Not long after Edouard Manet painted this portrait of Victorine Meurent (1866), a favored model who had also inhabited the bold Olympia and the alluring woman in Luncheon on the Grass, it was purchased for the Met in 1889. (Sorry for the slight crop)
Here, though in a chaste white dressing gown and elegant upright pose, she still emits a sense of mystery.
The Met notes recent scholars have interpreted it as an allegory of the 5 senses:
Parrot =hearing
Nosegay=smell
Orange=taste
Monocle=sight and touch
But even without that deeper dive, we see that this is a woman who is self aware and comfortable in her own skin, naked or clothed. In her case, the famous male gaze is met in kind.

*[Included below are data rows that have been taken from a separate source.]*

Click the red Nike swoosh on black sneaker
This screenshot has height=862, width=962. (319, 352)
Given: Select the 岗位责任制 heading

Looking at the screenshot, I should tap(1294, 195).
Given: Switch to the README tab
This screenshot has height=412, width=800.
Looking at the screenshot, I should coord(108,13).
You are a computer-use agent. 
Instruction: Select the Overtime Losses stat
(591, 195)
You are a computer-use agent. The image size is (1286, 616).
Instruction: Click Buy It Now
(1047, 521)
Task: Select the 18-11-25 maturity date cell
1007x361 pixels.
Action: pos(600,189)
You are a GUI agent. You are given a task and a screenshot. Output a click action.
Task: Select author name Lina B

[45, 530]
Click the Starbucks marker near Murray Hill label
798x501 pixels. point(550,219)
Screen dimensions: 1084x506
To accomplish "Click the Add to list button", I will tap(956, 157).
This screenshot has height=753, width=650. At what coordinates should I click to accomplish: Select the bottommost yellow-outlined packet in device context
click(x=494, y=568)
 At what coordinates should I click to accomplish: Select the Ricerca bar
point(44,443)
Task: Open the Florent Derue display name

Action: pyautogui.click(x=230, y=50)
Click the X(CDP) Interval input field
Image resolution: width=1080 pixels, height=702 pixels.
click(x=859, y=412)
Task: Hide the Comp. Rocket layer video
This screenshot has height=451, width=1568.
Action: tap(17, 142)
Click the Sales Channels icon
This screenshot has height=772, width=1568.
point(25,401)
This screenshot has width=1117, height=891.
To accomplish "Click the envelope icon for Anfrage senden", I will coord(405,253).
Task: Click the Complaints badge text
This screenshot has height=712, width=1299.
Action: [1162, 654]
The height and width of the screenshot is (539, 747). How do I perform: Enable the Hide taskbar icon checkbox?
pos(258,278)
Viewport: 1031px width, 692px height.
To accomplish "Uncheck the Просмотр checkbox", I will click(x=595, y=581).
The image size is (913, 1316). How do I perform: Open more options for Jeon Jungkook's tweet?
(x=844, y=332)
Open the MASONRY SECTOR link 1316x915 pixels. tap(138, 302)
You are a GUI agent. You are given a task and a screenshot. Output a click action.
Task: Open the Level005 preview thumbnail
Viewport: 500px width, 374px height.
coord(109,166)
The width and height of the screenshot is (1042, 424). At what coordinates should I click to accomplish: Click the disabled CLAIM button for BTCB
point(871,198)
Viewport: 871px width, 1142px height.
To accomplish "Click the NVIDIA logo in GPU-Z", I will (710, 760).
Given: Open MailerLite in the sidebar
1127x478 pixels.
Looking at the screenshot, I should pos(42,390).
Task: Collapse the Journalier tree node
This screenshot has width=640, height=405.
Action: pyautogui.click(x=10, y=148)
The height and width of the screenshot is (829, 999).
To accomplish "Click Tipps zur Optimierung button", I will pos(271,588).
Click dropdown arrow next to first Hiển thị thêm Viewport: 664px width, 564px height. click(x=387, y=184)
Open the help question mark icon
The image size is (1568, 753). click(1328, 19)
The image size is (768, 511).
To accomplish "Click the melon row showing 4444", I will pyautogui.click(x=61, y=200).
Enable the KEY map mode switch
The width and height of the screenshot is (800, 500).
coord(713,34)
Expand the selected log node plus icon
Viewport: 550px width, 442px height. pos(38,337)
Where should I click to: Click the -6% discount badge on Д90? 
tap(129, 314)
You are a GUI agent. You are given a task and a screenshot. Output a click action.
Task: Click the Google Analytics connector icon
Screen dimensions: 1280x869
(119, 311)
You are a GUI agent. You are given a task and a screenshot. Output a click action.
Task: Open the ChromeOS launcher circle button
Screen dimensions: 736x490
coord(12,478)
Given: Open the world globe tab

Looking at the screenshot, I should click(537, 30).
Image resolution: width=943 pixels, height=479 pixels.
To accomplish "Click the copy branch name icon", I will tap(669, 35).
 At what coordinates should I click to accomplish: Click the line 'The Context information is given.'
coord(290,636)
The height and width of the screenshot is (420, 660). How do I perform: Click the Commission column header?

Cecile Walton, a modern Millie artist in Glasgow of the 1920s
This self portrait riff by Cecile Walton on Manet’s Olympia replete with not very PC black Sambo doll instead of black cat and nurse instead of maid and baby standing in for flowers from 1920 shows just how screwed up referencing the masters can get. Walton was part of the Edinburgh group which prized symbolist motifs. That said, the title, Romance belies it’s matter-of-fact treatment of her two children as she gets her foot massage. Having just re-seen the actual Olympia at the Musee d’Orsay, one of their most respected paintings, I am hard pressed to even make the comparison. Yet I like this painting and wonder about the very forward thinking woman who painted it who has more or less disappeared into obscurity. She lived for a time in a menage a trois with her husband, Eric Robertson, also an artist, and alcoholic—obviously a problem of the period—and another artist Dorothy Johnstone when this work was painted. Hmmm……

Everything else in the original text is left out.